* _Assigned task_: Every record that appears below should be transcribed exactly.
(Beginning of Task data)
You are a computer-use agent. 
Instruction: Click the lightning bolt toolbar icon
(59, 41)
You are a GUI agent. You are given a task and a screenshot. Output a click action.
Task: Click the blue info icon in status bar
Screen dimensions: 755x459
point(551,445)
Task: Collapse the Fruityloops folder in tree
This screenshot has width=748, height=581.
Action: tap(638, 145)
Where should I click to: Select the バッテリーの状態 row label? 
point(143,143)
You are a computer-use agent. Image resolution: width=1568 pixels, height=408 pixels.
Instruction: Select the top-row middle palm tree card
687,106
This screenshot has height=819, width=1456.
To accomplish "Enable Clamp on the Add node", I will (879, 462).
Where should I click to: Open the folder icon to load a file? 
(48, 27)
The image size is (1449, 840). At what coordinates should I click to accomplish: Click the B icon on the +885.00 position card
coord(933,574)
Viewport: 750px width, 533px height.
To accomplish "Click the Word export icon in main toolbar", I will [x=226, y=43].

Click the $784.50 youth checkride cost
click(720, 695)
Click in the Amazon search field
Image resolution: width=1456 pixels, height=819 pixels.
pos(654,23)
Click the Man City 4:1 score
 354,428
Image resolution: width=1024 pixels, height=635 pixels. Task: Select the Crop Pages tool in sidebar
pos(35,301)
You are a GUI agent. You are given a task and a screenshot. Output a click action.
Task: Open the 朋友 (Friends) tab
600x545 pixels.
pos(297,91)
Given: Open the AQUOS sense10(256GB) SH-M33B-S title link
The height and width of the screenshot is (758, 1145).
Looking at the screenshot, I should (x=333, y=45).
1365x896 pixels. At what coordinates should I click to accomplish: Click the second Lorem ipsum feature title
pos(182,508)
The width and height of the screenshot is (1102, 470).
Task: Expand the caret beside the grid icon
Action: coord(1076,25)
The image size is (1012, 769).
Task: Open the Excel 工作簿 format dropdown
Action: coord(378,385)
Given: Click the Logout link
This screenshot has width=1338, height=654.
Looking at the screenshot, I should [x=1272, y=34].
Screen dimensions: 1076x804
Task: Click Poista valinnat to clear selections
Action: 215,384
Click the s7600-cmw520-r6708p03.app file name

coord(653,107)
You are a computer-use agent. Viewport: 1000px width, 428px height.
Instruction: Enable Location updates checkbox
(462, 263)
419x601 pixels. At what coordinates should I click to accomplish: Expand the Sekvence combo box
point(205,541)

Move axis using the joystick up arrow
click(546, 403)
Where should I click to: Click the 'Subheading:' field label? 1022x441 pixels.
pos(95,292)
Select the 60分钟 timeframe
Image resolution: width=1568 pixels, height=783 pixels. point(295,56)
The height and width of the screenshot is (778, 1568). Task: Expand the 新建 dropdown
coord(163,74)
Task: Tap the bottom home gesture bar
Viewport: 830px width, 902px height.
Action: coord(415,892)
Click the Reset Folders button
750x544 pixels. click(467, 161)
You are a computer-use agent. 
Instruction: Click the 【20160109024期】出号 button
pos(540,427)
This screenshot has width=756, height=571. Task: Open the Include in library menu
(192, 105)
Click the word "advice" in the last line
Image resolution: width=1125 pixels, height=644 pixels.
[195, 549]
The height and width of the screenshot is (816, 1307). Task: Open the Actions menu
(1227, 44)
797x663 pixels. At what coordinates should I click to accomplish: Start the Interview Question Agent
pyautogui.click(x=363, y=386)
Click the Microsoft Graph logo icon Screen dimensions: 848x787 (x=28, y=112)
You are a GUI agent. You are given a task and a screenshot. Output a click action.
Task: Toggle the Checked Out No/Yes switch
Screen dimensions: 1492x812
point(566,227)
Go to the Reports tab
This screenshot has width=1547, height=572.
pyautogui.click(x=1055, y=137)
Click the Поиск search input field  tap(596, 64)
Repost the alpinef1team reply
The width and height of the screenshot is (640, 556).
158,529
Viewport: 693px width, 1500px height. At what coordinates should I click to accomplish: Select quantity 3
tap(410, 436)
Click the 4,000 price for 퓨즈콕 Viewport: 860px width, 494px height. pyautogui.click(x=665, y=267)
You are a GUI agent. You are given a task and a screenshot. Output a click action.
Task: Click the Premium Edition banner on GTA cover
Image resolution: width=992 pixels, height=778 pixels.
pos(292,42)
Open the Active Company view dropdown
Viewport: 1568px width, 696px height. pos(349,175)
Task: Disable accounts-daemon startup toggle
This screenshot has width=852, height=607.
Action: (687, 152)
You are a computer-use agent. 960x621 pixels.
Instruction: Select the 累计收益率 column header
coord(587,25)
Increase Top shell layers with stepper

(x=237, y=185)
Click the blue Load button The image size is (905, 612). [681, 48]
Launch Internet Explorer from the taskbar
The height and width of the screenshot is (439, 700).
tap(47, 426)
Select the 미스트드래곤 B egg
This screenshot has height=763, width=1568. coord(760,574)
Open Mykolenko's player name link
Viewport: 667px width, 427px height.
(End of Task data)
* _Exercise result_:
You are a computer-use agent. 
Instruction: Click the lightning bolt toolbar icon
(59, 41)
You are a GUI agent. You are given a task and a screenshot. Output a click action.
Task: Click the blue info icon in status bar
Screen dimensions: 755x459
point(551,445)
Task: Collapse the Fruityloops folder in tree
This screenshot has width=748, height=581.
Action: tap(638, 145)
Where should I click to: Select the バッテリーの状態 row label? 
point(143,143)
You are a computer-use agent. Image resolution: width=1568 pixels, height=408 pixels.
Instruction: Select the top-row middle palm tree card
687,106
This screenshot has height=819, width=1456.
To accomplish "Enable Clamp on the Add node", I will (879, 462).
Where should I click to: Open the folder icon to load a file? 
(48, 27)
The image size is (1449, 840). At what coordinates should I click to accomplish: Click the B icon on the +885.00 position card
coord(933,574)
Viewport: 750px width, 533px height.
To accomplish "Click the Word export icon in main toolbar", I will [x=226, y=43].

Click the $784.50 youth checkride cost
click(720, 695)
Click in the Amazon search field
Image resolution: width=1456 pixels, height=819 pixels.
pos(654,23)
Click the Man City 4:1 score
 354,428
Image resolution: width=1024 pixels, height=635 pixels. Task: Select the Crop Pages tool in sidebar
pos(35,301)
You are a GUI agent. You are given a task and a screenshot. Output a click action.
Task: Open the 朋友 (Friends) tab
600x545 pixels.
pos(297,91)
Given: Open the AQUOS sense10(256GB) SH-M33B-S title link
The height and width of the screenshot is (758, 1145).
Looking at the screenshot, I should (x=333, y=45).
1365x896 pixels. At what coordinates should I click to accomplish: Click the second Lorem ipsum feature title
pos(182,508)
The width and height of the screenshot is (1102, 470).
Task: Expand the caret beside the grid icon
Action: coord(1076,25)
The image size is (1012, 769).
Task: Open the Excel 工作簿 format dropdown
Action: coord(378,385)
Given: Click the Logout link
This screenshot has width=1338, height=654.
Looking at the screenshot, I should [x=1272, y=34].
Screen dimensions: 1076x804
Task: Click Poista valinnat to clear selections
Action: 215,384
Click the s7600-cmw520-r6708p03.app file name

coord(653,107)
You are a computer-use agent. Viewport: 1000px width, 428px height.
Instruction: Enable Location updates checkbox
(462, 263)
419x601 pixels. At what coordinates should I click to accomplish: Expand the Sekvence combo box
point(205,541)

Move axis using the joystick up arrow
click(546, 403)
Where should I click to: Click the 'Subheading:' field label? 1022x441 pixels.
pos(95,292)
Select the 60分钟 timeframe
Image resolution: width=1568 pixels, height=783 pixels. point(295,56)
The height and width of the screenshot is (778, 1568). Task: Expand the 新建 dropdown
coord(163,74)
Task: Tap the bottom home gesture bar
Viewport: 830px width, 902px height.
Action: coord(415,892)
Click the Reset Folders button
750x544 pixels. click(467, 161)
You are a computer-use agent. 
Instruction: Click the 【20160109024期】出号 button
pos(540,427)
This screenshot has width=756, height=571. Task: Open the Include in library menu
(192, 105)
Click the word "advice" in the last line
Image resolution: width=1125 pixels, height=644 pixels.
[195, 549]
The height and width of the screenshot is (816, 1307). Task: Open the Actions menu
(1227, 44)
797x663 pixels. At what coordinates should I click to accomplish: Start the Interview Question Agent
pyautogui.click(x=363, y=386)
Click the Microsoft Graph logo icon Screen dimensions: 848x787 (x=28, y=112)
You are a GUI agent. You are given a task and a screenshot. Output a click action.
Task: Toggle the Checked Out No/Yes switch
Screen dimensions: 1492x812
point(566,227)
Go to the Reports tab
This screenshot has width=1547, height=572.
pyautogui.click(x=1055, y=137)
Click the Поиск search input field  tap(596, 64)
Repost the alpinef1team reply
The width and height of the screenshot is (640, 556).
158,529
Viewport: 693px width, 1500px height. At what coordinates should I click to accomplish: Select quantity 3
tap(410, 436)
Click the 4,000 price for 퓨즈콕 Viewport: 860px width, 494px height. pyautogui.click(x=665, y=267)
You are a GUI agent. You are given a task and a screenshot. Output a click action.
Task: Click the Premium Edition banner on GTA cover
Image resolution: width=992 pixels, height=778 pixels.
pos(292,42)
Open the Active Company view dropdown
Viewport: 1568px width, 696px height. pos(349,175)
Task: Disable accounts-daemon startup toggle
This screenshot has width=852, height=607.
Action: (687, 152)
You are a computer-use agent. 960x621 pixels.
Instruction: Select the 累计收益率 column header
coord(587,25)
Increase Top shell layers with stepper

(x=237, y=185)
Click the blue Load button The image size is (905, 612). [681, 48]
Launch Internet Explorer from the taskbar
The height and width of the screenshot is (439, 700).
tap(47, 426)
Select the 미스트드래곤 B egg
This screenshot has height=763, width=1568. coord(760,574)
Open Mykolenko's player name link
Viewport: 667px width, 427px height.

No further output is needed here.